Once the line containing "You are a computer-use agent. Viewport: 1551px" is found in the listing below, return it and each line after it through the last, exactly as given.

DATA PROVIDED ▸

-------

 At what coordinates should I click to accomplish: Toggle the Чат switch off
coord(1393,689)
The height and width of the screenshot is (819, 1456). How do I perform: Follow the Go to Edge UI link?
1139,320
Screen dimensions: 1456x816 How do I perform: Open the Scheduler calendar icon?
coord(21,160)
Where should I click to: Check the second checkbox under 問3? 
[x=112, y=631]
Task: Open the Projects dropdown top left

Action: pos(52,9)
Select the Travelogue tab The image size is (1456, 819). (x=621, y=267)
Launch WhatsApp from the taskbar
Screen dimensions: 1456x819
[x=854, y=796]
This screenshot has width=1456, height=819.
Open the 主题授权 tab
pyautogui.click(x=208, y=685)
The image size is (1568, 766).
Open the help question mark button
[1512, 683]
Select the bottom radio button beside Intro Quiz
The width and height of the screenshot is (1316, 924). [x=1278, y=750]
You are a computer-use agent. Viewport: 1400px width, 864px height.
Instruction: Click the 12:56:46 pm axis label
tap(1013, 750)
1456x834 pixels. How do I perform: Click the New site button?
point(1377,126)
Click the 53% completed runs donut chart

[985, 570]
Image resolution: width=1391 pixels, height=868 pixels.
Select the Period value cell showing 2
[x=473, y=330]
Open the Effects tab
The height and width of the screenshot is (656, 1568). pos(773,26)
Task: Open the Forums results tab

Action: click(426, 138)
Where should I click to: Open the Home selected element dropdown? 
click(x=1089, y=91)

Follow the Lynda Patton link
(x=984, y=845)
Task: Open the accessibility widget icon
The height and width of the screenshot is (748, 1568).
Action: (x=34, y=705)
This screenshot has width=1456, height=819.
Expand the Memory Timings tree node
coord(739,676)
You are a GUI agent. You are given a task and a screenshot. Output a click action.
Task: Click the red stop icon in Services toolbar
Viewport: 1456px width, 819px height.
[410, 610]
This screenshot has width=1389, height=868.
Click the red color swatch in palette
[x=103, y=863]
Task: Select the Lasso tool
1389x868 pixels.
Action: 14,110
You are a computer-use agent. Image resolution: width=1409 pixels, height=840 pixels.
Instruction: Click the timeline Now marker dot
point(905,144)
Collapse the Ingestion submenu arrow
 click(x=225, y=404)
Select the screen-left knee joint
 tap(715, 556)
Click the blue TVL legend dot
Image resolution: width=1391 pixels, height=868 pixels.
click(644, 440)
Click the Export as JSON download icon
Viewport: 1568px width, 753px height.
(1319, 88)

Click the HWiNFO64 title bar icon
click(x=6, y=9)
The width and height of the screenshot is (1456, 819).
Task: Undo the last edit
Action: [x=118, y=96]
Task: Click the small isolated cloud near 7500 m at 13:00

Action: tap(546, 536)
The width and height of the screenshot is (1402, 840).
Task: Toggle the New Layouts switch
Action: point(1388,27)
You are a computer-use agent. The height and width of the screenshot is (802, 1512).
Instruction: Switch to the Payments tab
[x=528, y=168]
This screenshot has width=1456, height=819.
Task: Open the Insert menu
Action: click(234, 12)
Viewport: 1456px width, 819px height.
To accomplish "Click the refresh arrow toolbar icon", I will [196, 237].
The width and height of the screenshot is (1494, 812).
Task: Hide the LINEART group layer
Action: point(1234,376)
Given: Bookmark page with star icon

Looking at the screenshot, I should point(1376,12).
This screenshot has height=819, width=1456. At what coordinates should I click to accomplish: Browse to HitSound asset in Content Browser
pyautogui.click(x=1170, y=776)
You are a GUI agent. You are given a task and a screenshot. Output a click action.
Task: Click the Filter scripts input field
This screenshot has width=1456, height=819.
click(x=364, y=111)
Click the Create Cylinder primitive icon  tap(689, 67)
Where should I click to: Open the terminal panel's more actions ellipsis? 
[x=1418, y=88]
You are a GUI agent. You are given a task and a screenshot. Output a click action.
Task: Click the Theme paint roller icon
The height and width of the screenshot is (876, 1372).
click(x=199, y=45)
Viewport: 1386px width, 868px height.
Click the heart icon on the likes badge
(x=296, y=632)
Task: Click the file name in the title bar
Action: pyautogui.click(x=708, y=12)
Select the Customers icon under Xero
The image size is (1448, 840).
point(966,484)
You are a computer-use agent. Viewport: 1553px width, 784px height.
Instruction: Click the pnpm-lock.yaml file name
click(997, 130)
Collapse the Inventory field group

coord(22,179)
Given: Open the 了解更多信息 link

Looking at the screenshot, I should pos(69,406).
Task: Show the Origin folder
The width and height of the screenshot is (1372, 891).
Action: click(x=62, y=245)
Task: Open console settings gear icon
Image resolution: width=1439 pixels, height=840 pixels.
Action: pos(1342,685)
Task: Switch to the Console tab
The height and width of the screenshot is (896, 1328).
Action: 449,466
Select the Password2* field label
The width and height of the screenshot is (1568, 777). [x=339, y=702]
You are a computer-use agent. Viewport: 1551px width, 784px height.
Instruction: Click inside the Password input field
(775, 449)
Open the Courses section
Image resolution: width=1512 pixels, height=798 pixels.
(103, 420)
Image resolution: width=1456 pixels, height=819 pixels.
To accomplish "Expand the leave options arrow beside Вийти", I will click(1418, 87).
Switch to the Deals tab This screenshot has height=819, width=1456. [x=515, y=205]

-------

ANSWER FOR THIS EXERCISE ▸
You are a computer-use agent. Viewport: 1551px width, 784px height.
Instruction: Click inside the Password input field
(775, 449)
Open the Courses section
Image resolution: width=1512 pixels, height=798 pixels.
(103, 420)
Image resolution: width=1456 pixels, height=819 pixels.
To accomplish "Expand the leave options arrow beside Вийти", I will click(1418, 87).
Switch to the Deals tab This screenshot has height=819, width=1456. [x=515, y=205]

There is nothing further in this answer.